BEGIN Given entries

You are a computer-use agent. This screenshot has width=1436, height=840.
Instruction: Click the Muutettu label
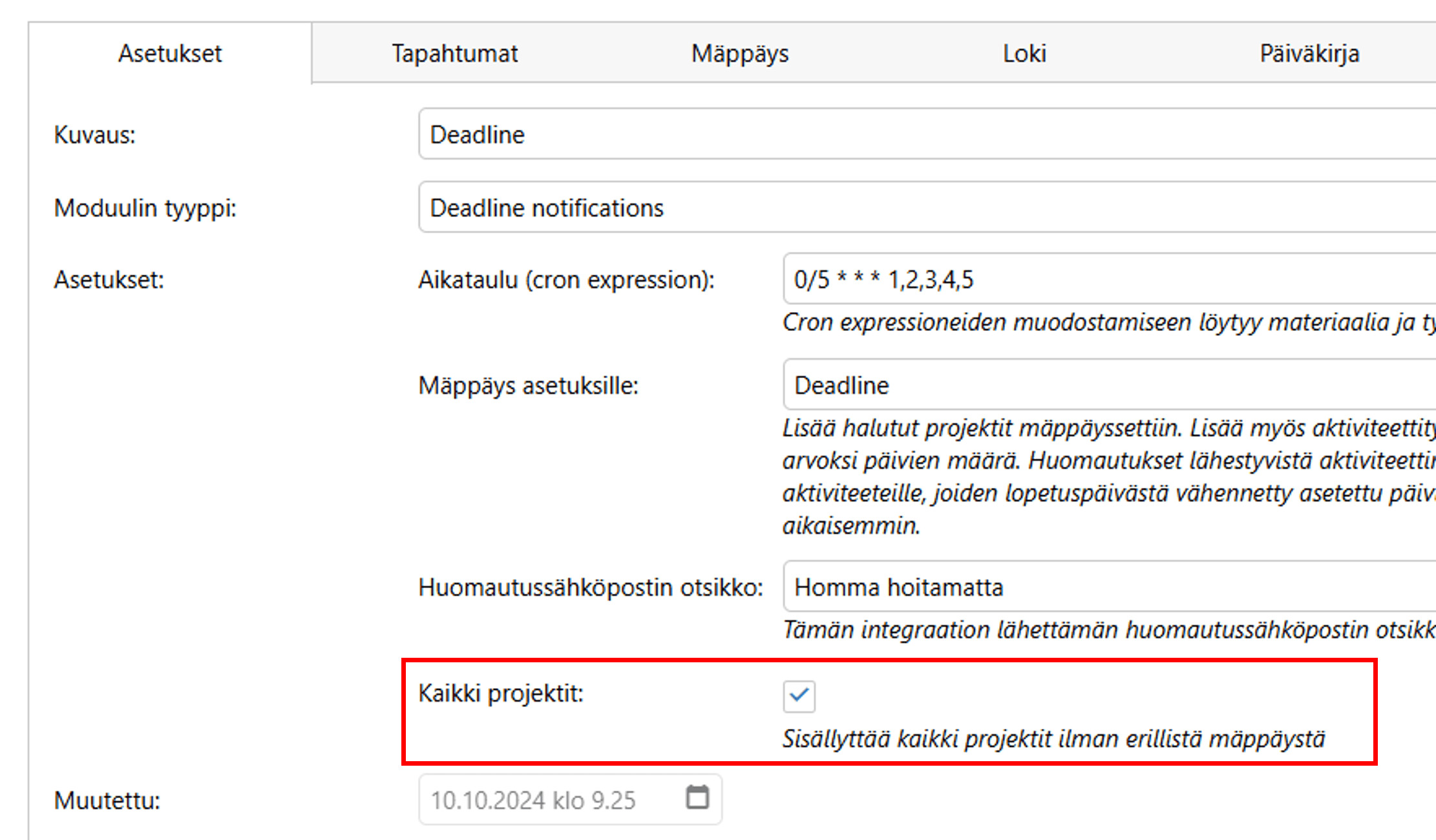click(x=107, y=801)
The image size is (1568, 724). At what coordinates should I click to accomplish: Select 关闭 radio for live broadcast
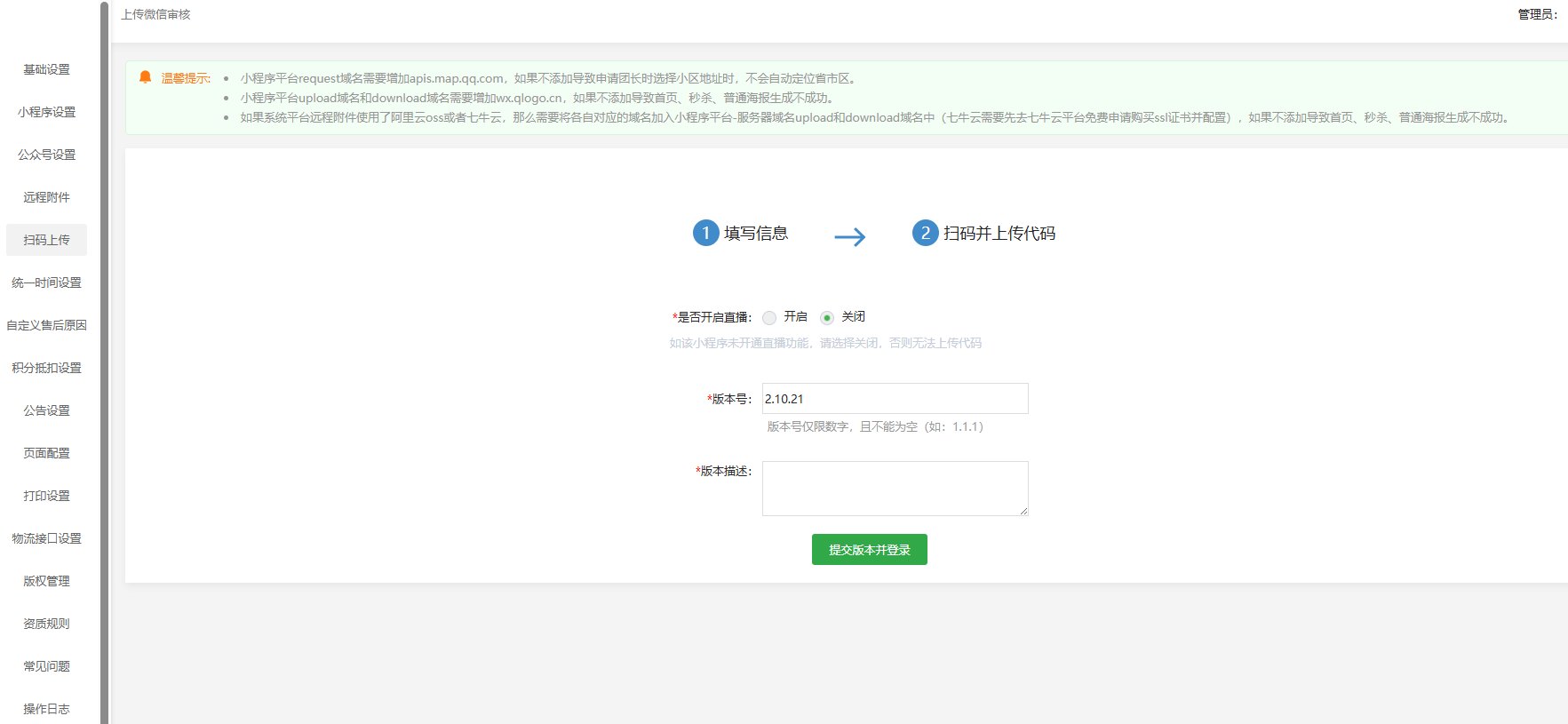827,318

END Given entries

> [What the task asks] Copy the listing above word for word. Do not include the pictures.

> [Response to this task]
You are a computer-use agent. This screenshot has width=1436, height=840.
Instruction: Click the Muutettu label
click(x=107, y=801)
The image size is (1568, 724). At what coordinates should I click to accomplish: Select 关闭 radio for live broadcast
827,318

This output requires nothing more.